The Legal Aid, Sentencing and Punishment of Offenders Act 2012 (‘the New Act’), which received the Royal Assent on 1 May 2012, provides, among other things, for increases in the level of fines payable by those found guilty of criminal offences in the magistrates’ courts. The relevant sections have not yet been brought into force but, once implemented, will apply to a number of offences under the Companies Act 2006 (‘CA 2006’) for which directors may be found liable.
What changes does the New Act make to the level of magistrates’ courts fines?
The changes apply to all legislation (whether a statute or statutory instrument) that authorises the magistrates’ courts to impose a fine for a criminal offence, although they will only be brought into force in England and Wales. The New Act includes provisions for increases in fines falling within the following categories:
Category 1 fines
Fines currently capped at the general £5,000 statutory maximum (or any higher, specifically prescribed, statutory amount) whether the fine relates to a summary offence1 or to an offence triable either way2: the cap on these fines will be removed and no upper limit will apply.
When the relevant provisions of the New Act are implemented, the Government will have the option to set new caps for Category 1 fines. However, it is on record as noting that the general removal of the cap provided for by the New Act will give magistrates the discretion to impose more proportionate fines in cases involving corporate and wealthy defendants and it remains to be seen what action the Government proposes to take in this regard. We will up-date you once the situation becomes clearer and when the implementation date for the changes is announced.
Category 2 fines
Fines currently fixed at sums below £5,000: once the New Act is in force, the Government will be able to increase the level of these fines, although they will remain subject to a cap.

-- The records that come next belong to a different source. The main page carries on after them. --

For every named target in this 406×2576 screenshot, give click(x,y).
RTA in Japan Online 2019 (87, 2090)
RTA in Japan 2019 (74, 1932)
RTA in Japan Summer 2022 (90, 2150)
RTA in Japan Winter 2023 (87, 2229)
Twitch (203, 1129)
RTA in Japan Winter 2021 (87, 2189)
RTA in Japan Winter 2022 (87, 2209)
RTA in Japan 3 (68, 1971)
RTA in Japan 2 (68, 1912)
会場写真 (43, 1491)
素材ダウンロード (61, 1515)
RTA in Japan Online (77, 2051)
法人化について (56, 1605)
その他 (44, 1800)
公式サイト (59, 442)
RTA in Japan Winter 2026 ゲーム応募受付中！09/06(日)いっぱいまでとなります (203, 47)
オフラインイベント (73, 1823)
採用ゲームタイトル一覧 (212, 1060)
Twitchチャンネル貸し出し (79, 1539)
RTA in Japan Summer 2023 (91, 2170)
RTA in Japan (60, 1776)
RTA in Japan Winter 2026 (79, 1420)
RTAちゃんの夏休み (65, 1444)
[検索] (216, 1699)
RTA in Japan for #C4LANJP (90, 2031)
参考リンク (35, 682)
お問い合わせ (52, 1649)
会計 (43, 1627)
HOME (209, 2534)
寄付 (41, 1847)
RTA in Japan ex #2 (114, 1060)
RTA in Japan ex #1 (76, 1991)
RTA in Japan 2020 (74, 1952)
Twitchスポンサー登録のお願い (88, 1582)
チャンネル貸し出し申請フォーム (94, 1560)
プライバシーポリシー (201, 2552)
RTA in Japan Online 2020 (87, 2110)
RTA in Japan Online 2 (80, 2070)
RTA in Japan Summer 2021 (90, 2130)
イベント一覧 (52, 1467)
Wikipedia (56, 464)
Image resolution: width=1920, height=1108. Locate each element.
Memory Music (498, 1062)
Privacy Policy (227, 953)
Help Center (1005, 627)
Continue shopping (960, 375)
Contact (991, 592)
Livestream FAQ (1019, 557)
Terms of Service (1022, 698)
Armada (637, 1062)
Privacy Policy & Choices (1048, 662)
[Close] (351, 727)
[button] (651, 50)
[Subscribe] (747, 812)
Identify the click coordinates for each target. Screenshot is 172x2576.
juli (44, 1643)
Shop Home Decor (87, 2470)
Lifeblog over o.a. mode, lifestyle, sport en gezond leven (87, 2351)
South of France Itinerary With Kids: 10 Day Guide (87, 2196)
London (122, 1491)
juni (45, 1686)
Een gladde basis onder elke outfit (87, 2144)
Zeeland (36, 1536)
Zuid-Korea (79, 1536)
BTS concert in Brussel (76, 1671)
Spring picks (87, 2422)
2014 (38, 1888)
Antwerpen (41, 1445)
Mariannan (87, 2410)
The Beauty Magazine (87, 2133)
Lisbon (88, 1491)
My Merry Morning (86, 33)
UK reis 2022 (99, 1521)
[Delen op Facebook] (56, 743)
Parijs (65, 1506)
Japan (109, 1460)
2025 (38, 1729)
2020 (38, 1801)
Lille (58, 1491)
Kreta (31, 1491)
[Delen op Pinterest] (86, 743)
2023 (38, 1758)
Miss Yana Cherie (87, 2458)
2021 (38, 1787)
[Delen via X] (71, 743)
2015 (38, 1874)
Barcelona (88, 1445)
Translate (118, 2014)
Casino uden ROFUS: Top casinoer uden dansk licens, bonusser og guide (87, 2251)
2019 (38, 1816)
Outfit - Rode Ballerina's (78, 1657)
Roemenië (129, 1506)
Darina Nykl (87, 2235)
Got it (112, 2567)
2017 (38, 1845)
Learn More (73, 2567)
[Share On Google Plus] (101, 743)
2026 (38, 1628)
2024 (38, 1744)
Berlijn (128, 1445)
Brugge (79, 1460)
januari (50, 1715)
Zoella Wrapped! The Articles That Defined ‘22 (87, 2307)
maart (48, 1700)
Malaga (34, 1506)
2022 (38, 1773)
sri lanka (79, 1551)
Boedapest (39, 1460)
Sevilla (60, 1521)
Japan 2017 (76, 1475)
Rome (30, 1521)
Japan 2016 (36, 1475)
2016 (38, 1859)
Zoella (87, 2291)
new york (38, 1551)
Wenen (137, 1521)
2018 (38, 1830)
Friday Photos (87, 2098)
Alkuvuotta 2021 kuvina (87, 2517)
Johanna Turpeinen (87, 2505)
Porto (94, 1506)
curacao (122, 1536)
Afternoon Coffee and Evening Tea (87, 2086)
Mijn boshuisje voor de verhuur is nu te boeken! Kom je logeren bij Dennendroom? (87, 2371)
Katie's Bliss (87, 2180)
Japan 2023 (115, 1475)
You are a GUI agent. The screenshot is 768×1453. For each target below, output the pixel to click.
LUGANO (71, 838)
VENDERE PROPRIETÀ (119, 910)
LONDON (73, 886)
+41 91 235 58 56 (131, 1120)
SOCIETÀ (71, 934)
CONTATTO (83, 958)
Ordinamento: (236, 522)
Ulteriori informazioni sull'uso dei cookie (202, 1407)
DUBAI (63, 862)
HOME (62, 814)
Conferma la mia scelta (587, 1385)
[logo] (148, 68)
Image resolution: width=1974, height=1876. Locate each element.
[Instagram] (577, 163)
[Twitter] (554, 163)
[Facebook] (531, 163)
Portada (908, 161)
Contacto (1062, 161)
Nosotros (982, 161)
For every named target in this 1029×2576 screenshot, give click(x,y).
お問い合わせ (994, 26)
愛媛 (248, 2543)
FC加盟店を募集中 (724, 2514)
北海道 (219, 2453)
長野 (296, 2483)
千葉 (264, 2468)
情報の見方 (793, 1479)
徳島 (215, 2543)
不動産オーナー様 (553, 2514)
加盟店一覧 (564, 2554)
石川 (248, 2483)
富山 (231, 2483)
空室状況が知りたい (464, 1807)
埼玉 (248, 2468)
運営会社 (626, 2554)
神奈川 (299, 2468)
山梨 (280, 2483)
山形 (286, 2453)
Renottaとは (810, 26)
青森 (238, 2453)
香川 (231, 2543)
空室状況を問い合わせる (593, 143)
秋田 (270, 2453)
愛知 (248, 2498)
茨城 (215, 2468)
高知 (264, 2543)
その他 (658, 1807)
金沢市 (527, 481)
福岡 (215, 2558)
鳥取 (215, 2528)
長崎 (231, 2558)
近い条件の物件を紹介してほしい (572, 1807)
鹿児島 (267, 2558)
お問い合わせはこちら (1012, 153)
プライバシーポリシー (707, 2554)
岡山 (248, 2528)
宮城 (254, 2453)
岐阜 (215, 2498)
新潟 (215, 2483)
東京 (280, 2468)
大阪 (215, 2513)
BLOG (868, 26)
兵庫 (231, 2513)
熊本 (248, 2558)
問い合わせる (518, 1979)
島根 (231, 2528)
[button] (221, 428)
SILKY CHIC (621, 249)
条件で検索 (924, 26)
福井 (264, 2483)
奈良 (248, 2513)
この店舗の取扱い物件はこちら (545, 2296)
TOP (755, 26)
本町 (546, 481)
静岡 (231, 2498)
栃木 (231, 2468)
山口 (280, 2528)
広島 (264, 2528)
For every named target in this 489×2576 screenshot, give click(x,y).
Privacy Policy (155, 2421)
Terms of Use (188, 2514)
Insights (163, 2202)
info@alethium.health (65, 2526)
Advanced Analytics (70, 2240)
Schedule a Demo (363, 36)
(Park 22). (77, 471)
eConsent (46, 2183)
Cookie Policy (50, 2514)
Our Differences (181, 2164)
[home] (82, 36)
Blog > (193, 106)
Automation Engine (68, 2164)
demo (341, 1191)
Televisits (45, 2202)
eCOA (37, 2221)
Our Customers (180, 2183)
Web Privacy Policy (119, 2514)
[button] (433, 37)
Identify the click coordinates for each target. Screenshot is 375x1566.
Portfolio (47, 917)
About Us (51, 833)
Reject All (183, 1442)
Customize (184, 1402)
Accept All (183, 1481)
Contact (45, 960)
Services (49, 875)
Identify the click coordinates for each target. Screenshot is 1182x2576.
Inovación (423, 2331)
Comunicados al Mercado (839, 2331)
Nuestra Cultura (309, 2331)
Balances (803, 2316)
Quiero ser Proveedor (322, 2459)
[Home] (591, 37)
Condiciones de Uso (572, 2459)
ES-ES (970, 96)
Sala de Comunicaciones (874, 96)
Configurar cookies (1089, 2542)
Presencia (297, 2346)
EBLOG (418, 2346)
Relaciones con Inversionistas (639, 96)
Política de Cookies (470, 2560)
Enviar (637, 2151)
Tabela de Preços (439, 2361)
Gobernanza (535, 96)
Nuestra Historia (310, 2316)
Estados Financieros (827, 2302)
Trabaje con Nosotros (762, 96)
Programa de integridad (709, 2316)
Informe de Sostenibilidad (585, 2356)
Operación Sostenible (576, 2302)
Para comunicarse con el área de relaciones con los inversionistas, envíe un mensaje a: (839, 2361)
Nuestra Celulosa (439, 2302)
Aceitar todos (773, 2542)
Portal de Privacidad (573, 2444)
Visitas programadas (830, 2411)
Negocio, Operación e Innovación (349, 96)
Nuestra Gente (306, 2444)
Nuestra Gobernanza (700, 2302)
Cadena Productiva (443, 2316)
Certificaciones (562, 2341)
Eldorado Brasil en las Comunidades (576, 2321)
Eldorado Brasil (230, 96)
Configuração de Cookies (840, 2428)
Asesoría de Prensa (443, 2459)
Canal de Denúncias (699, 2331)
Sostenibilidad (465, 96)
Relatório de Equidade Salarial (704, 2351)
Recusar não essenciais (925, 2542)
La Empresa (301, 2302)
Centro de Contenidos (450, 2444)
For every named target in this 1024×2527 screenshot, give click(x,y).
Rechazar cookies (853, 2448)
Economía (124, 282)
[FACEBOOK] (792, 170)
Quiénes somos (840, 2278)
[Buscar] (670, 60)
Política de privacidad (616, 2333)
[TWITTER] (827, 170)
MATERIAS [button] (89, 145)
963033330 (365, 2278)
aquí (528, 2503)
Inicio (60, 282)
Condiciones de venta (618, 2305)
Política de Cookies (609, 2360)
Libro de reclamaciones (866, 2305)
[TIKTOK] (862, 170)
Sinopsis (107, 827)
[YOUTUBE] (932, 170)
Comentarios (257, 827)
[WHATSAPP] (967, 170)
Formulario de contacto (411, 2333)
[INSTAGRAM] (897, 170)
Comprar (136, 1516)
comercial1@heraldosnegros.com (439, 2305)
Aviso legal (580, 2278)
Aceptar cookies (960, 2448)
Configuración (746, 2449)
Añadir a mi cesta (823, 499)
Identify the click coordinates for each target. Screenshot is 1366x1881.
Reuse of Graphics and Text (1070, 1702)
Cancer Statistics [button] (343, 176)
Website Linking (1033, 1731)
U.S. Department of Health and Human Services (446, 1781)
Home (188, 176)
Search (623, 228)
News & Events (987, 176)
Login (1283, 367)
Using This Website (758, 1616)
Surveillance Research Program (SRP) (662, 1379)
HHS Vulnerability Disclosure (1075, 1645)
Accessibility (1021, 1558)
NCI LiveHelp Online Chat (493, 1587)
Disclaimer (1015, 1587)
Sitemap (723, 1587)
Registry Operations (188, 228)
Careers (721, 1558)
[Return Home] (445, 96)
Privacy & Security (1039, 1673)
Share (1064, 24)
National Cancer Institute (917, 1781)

The impact of the new regime
The changes will have far-reaching implications for businesses in view of the range of offences to which the changes apply. Criminal offence provisions are contained in a broad array of legislation affecting commercial operations, including the Data Protection Act 1998, the Competition Act 1998 and the Financial Services and Markets Act 2000, as well as the CA 2006.
The Companies Act 2006
The CA 2006 includes, for example, a number of offences for which a fine falling within Category 1 may be imposed, such as the failure to notify Companies House of changes in directorships, default in filing accounts and reports or the annual return, and (for public companies) the failure to lay accounts and reports before a general meeting. Criminal liability in all these cases may attach to the directors of a company in default.